In 1996, four years after reinventing herself in Hollywood as the iconic Cassandra Wong in “Way’s World,” Tia Carre was in Las Vegas for a pilot called “Desert Breeze.” While checking in at Alexis Park Resort, the man behind the front desk introduced himself. He told Carrere his dreams of becoming a stand-up comic, but his mother, a younger Filipino woman, wanted her to become a nurse. The man, Joseph Glenn Herbert Sr., became known as comedian Joe Coy and, like Carrere, became a household name among Filipinos.
“He had hair and glasses at the time,” laughs Carre during a Zoom interview. Twenty-six years after their accidental rendezvous, Carrere and Coy are making history with “Easter Sunday” – one of the first nationally distributed studio films with a majority Filipino cast, ranging from iconic leads to supporting roles.

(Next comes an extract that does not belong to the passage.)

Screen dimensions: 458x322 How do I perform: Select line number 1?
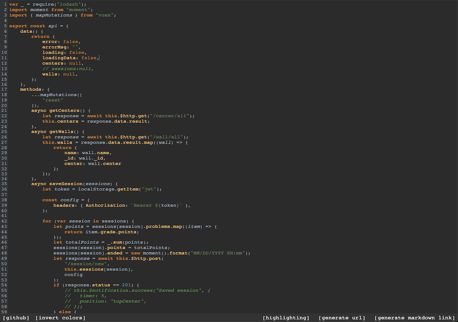pos(5,4)
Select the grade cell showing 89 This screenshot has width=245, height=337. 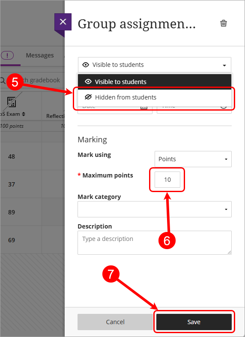(x=12, y=212)
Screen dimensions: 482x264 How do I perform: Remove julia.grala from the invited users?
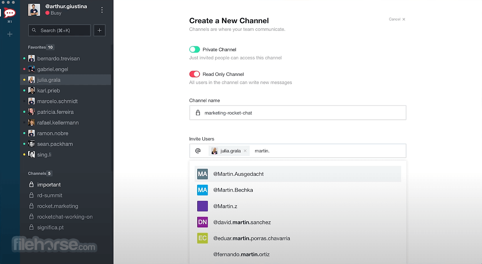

Directed by Jay Chandrasekhar (“Super Troopers”), Coe plays Joe Valencia, about an optimistic comic trip to the Daily City with her teenage son, and absent-father guilt, in tow. . Carrere slips into the role of Tita Theresa, who has a sibling rivalry with Valencia. Mom (played by Lydia Gaston) pumps for the stress and delicious joy of Filipino Easter.
The last time a Filipino film was approved by Hollywood was in 2000. “The Debut,” a coming-of-age story by Filipino American filmmaker Gene Cajyon, portrays the nuances of Filipino pride, shame, and ultimately family love. an excellent film. Yet despite the billing of rising stars Dante Basco and Tirso Cruz III, the film struggled to gain momentum and remained relatively unknown even among Filipino Americans who grew up in the ’90s.

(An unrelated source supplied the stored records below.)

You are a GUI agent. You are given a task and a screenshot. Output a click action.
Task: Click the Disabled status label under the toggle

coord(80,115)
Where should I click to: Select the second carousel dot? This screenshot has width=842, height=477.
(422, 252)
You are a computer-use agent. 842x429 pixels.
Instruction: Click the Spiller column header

Shuffle forward two decades, and “Easter Sunday” echoes similar sentiments, this time through the gentle lens of comedy. For Carrere, who is Hawaiian and Filipino, this is the first time in her more than 30-year career that she is playing a Filipino.
From the rock-star babe, who enthralls Wayne with her Cantonese, to Chu-Hoi guiding a platoon through a booby-trapped Vietnam in “Quantum Leap”, “I’ve learned Chinese, Japanese, Vietnamese, played Thai – so many different ethnic backgrounds but my own. So it was great to pull off my aunt’s accent, my dad’s accent, my next door neighbors in Hawaii, because I grew up in a Filipino neighborhood, Says Carrere. “And it was really fun to celebrate and grow it, because I never got to play myself and do what I knew best.”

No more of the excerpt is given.